L’heartland era di fatto il “cuore pulsante della terra” e se si sottopone questo concetto all’ambito calcistico, il primo luogo che viene in mente è l’Europa. I campionati di più alto livello si trovano proprio qui e non è un caso che nella maggior parte dei casi i migliori giocatori del mondo abbiano disputato dei campionati europei. Cosa può fare dunque una potenza che aspira ad ottenere i benefici di un’industria così prolifica come quella del calcio? Cercare di sottrarre in un certo senso coloro che danno valore a questa heartland, provando ad attirare l’attenzione mediatica su di sé.
In principio furono gli USA, poi la Cina e ora l’Arabia
I primi a proporsi da lontano con cifre faraoniche furono gli Stati Uniti, che per la verità hanno sempre dato maggiore valore al calcio femminile (anche se gli squilibri economici direbbero tutt’altro). A livello sociale però la situazione è lampante. Il movimento calcistico femminile statunitense è quello più all’avanguardia in confronto agli altri. Serviva però traslare questo successo al campo maschile e quindi sono partite le offerte faraoniche per attrarre grandi giocatori. Il Cagliari scudettato andò a fare una tourneé negli USA. Pelè, Chinaglia giocarono nei Cosmos. Più di recente Beckham e Ibrahimovic hanno avuto esperienze ai LA Galaxy, mentre Messi è approdato al Miami. Eppure, nonostante la trafila di campioni è rimasto un dato incontrastabile: lo hanno fatto tutti a fine carriera o quasi, riconoscendo la minore competitività del torneo.
Il secondo tentativo lo ha fatto la Cina che negli anni ’10 del 2000 ha messo in campo cifre faraoniche per assicurarsi grandi giocatori. L’emblema di questi trasferimenti è diventato suo malgrado Oscar, stellina del Chelsea andato nel pieno dei suoi anni a Shangai. Tuttavia, in Europa delle sue avventure si è saputo ben poco e di fatto è uscito abbastanza velocemente anche dal giro della Nazionale. Ora l’ultimo tentativo è dato dall’impulso dell’Arabia Saudita. Probabilmente dal punto di vista economico ora può assurgere ad una delle più grandi potenze mondiali e sta provando ad assicurarsi campioni per rendere attrattivo il suo campionato. Lo ha fatto con Ronaldo, non è un mistero, ma l’errore sembra lo stesso compiuto dagli USA qualche anno fa: si tratta sì di stella, ma sulla via del tramonto, seppure Ronaldo probabilmente farebbe ancora la sua differenza in Europa. La speranza che i tornei potessero brillare di luce riflessa sta flebilmente tramontando. Più che rendere attrattivo il campionato, continua ad essere attrattivo solo il singolo giocatore e se questa mossa può pagare nell’immediato, è difficile che continui a farlo nel futuro.
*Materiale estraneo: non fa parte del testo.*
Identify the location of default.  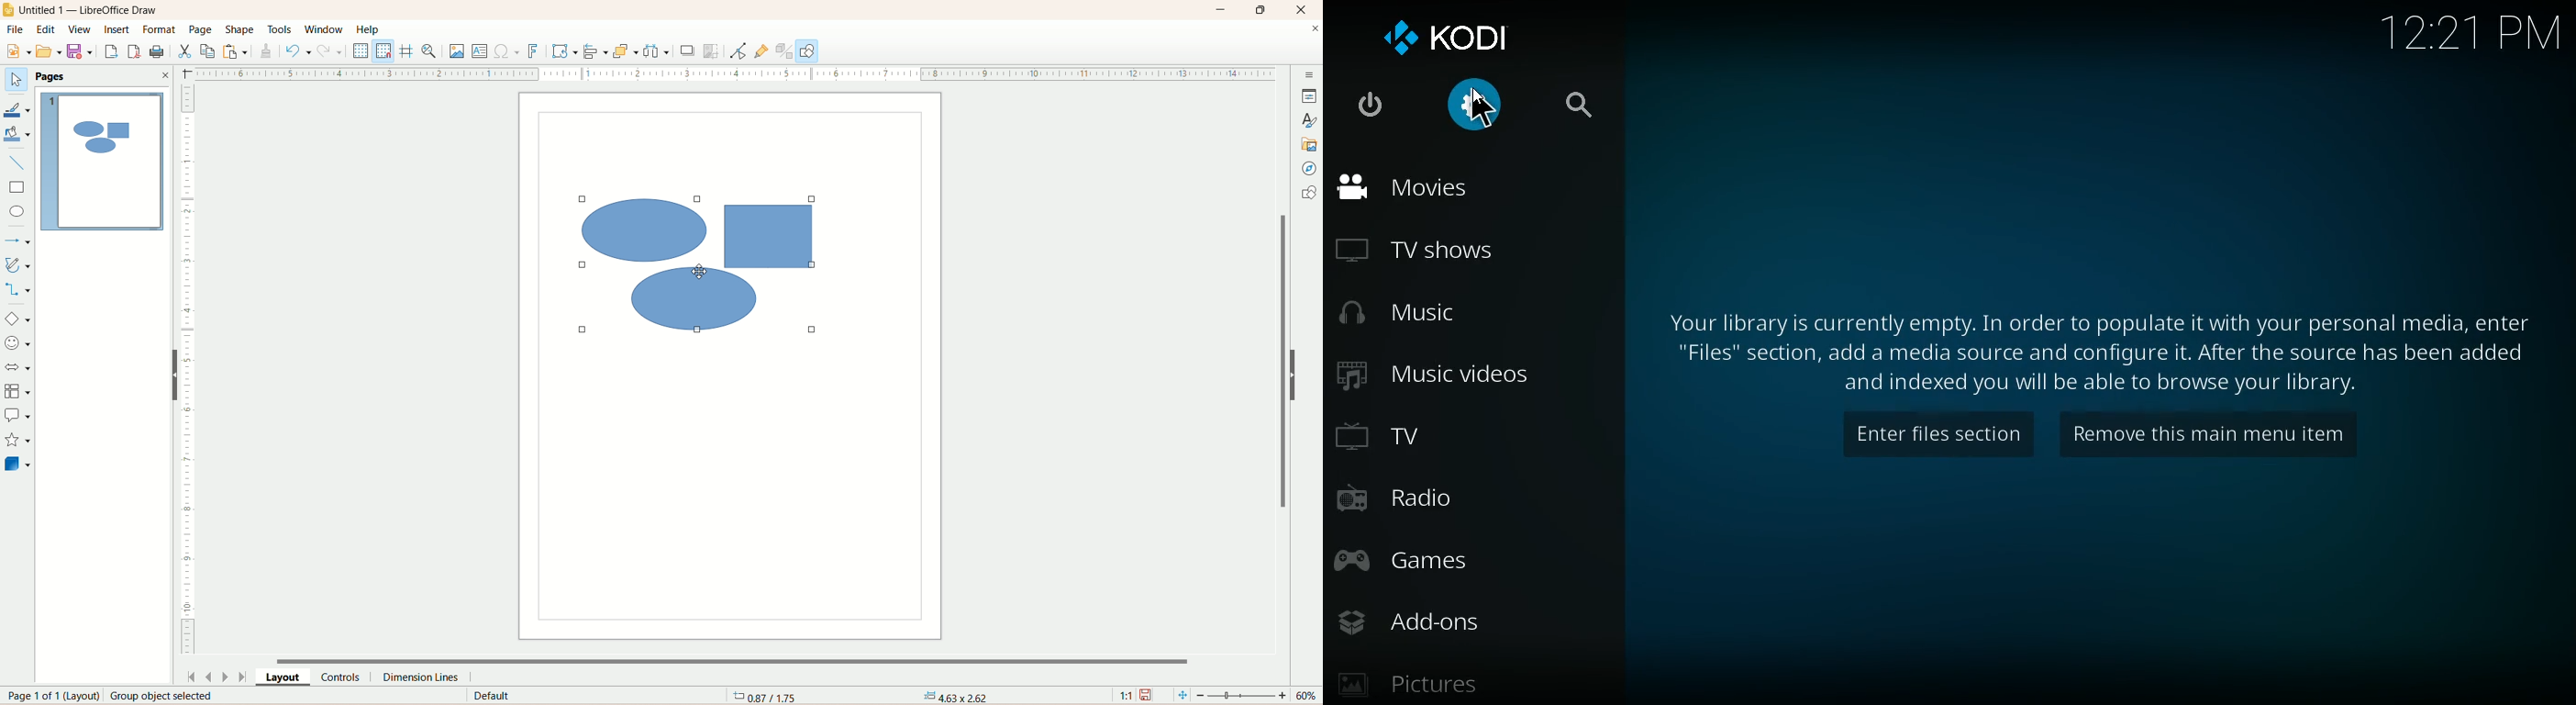
(490, 696).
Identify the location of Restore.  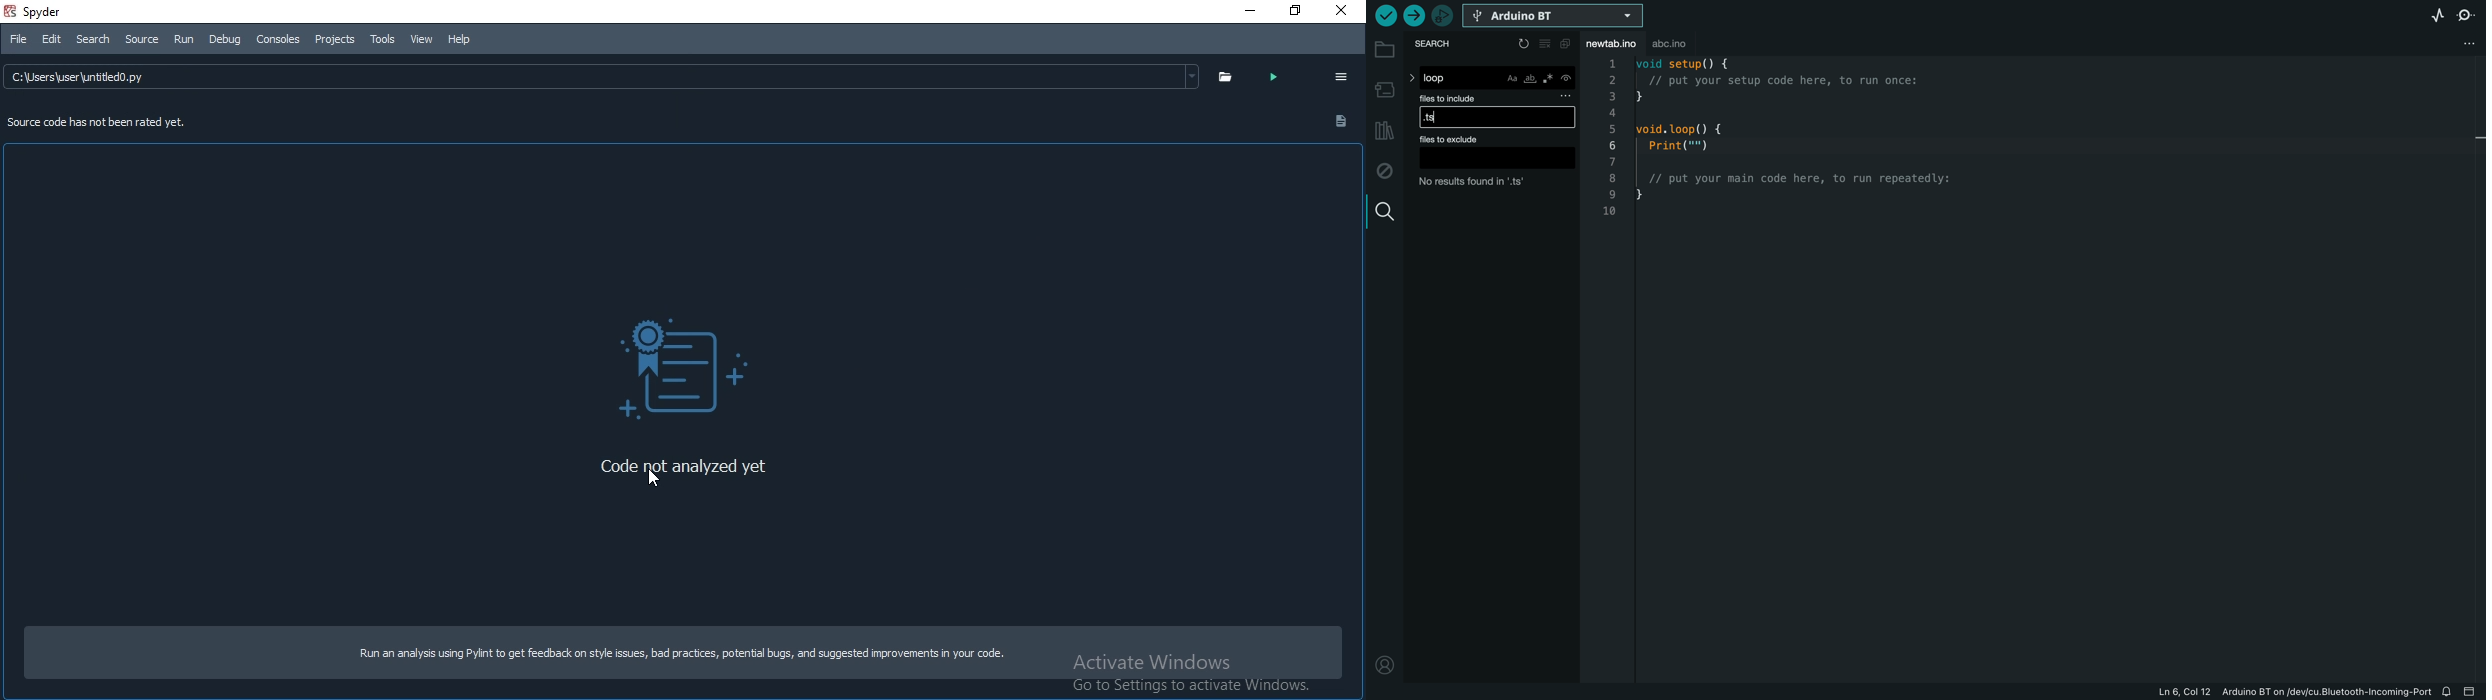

Quindi, avranno anche il controllo di piccole emanazioni del centro del mondo calcistico, ma non controllano l’heartland e, per riadattare la teoria al contesto: “Chi controlla l’Europa del calcio comanda l’Heartland: chi controlla l’Heartland comanda l’Isola-Mondo: chi controlla l’Isola-Mondo comanda il mondo”. Per il momento questo pericolo è scongiurato, nei prossimi anni chissà.